• _Problem to work on_
Records follow. Copy every line with "Given".

• _The records_
=== Section Start ===

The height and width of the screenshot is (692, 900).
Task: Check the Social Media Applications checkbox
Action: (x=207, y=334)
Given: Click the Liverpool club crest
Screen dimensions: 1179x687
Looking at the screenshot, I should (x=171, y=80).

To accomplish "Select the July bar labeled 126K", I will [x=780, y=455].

=== Section End ===
=== Section Start ===

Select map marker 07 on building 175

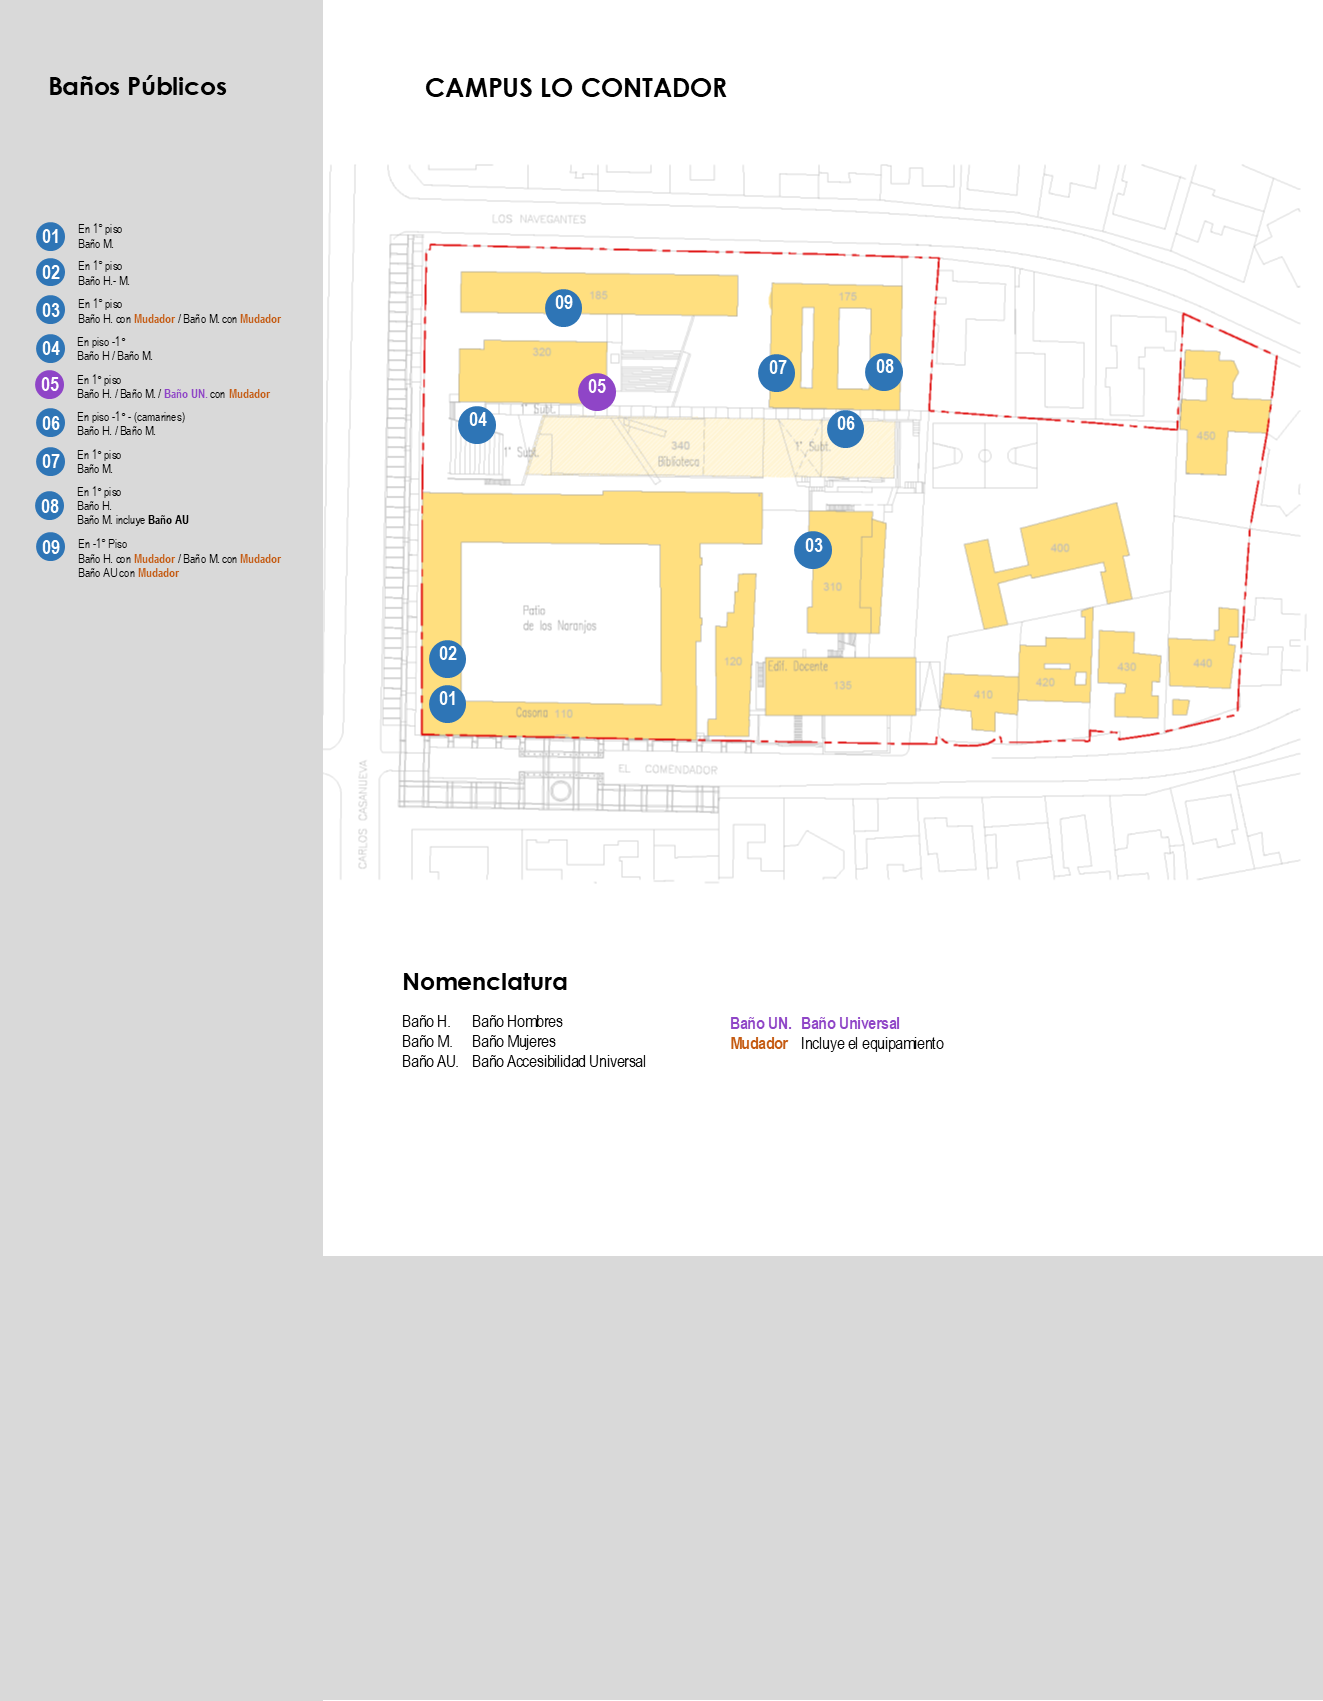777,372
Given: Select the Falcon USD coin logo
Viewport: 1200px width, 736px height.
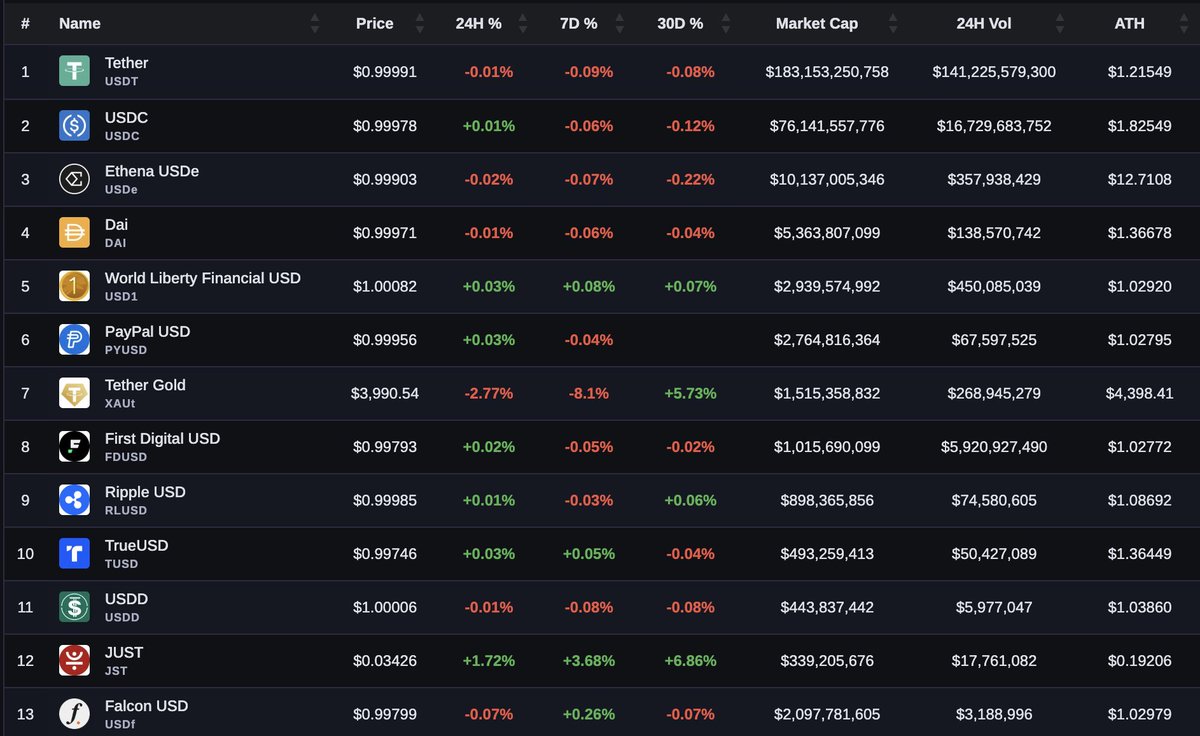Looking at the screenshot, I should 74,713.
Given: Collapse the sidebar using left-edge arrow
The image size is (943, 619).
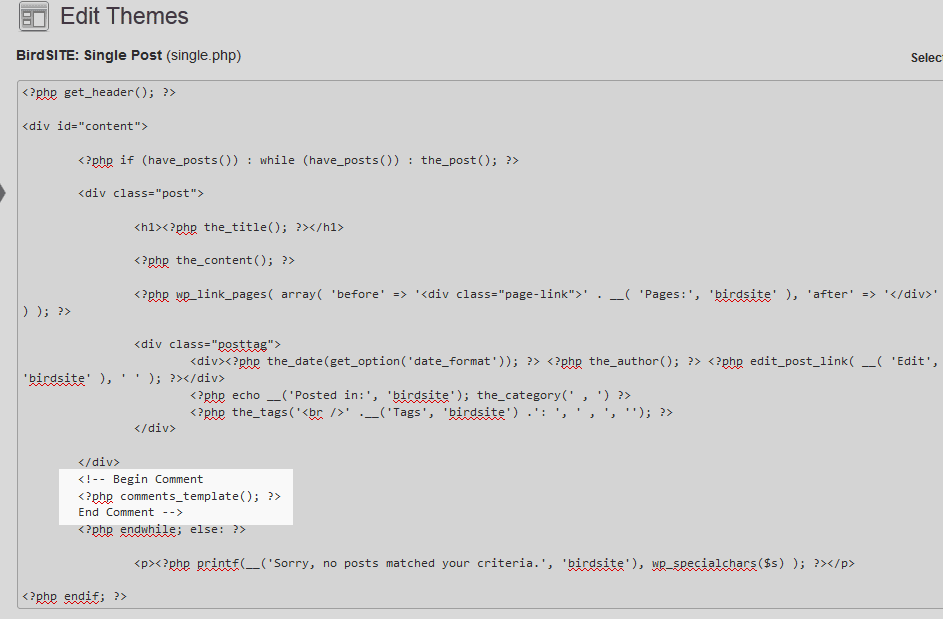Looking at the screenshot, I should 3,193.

=== Section End ===

• _The completed task_
Given: Click the Liverpool club crest
Given: Select the Falcon USD coin logo
Given: Collapse the sidebar using left-edge arrow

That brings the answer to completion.